# Problem statement
The listing should be printed again without a single change.

# Information given
⟨
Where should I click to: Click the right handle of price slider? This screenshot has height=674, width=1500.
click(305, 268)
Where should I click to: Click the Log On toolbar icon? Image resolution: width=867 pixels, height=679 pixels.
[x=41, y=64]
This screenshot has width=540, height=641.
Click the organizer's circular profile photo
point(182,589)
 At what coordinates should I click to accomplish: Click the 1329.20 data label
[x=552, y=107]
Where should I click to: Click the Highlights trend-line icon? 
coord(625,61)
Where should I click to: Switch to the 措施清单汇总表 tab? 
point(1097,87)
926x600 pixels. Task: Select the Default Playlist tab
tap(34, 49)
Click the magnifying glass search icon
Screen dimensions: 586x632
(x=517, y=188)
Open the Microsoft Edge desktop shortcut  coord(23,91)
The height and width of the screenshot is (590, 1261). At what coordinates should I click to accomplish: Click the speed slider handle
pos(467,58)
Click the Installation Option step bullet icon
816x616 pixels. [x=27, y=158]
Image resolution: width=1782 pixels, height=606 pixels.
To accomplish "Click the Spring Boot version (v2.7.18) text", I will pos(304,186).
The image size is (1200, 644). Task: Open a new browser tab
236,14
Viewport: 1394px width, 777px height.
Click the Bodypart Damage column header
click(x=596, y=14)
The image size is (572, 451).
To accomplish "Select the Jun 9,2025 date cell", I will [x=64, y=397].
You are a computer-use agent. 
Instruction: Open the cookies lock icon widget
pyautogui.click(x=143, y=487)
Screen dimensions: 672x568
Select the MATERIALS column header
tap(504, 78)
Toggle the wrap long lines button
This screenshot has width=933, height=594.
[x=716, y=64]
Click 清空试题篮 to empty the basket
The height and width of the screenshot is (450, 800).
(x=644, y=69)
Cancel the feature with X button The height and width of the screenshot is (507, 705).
⟩
# Output
Where should I click to: Click the right handle of price slider? This screenshot has height=674, width=1500.
click(305, 268)
Where should I click to: Click the Log On toolbar icon? Image resolution: width=867 pixels, height=679 pixels.
[x=41, y=64]
This screenshot has width=540, height=641.
Click the organizer's circular profile photo
point(182,589)
 At what coordinates should I click to accomplish: Click the 1329.20 data label
[x=552, y=107]
Where should I click to: Click the Highlights trend-line icon? 
coord(625,61)
Where should I click to: Switch to the 措施清单汇总表 tab? 
point(1097,87)
926x600 pixels. Task: Select the Default Playlist tab
tap(34, 49)
Click the magnifying glass search icon
Screen dimensions: 586x632
(x=517, y=188)
Open the Microsoft Edge desktop shortcut  coord(23,91)
The height and width of the screenshot is (590, 1261). At what coordinates should I click to accomplish: Click the speed slider handle
pos(467,58)
Click the Installation Option step bullet icon
816x616 pixels. [x=27, y=158]
Image resolution: width=1782 pixels, height=606 pixels.
To accomplish "Click the Spring Boot version (v2.7.18) text", I will pos(304,186).
The image size is (1200, 644). Task: Open a new browser tab
236,14
Viewport: 1394px width, 777px height.
Click the Bodypart Damage column header
click(x=596, y=14)
The image size is (572, 451).
To accomplish "Select the Jun 9,2025 date cell", I will [x=64, y=397].
You are a computer-use agent. 
Instruction: Open the cookies lock icon widget
pyautogui.click(x=143, y=487)
Screen dimensions: 672x568
Select the MATERIALS column header
tap(504, 78)
Toggle the wrap long lines button
This screenshot has width=933, height=594.
[x=716, y=64]
Click 清空试题篮 to empty the basket
The height and width of the screenshot is (450, 800).
(x=644, y=69)
Cancel the feature with X button The height and width of the screenshot is (507, 705).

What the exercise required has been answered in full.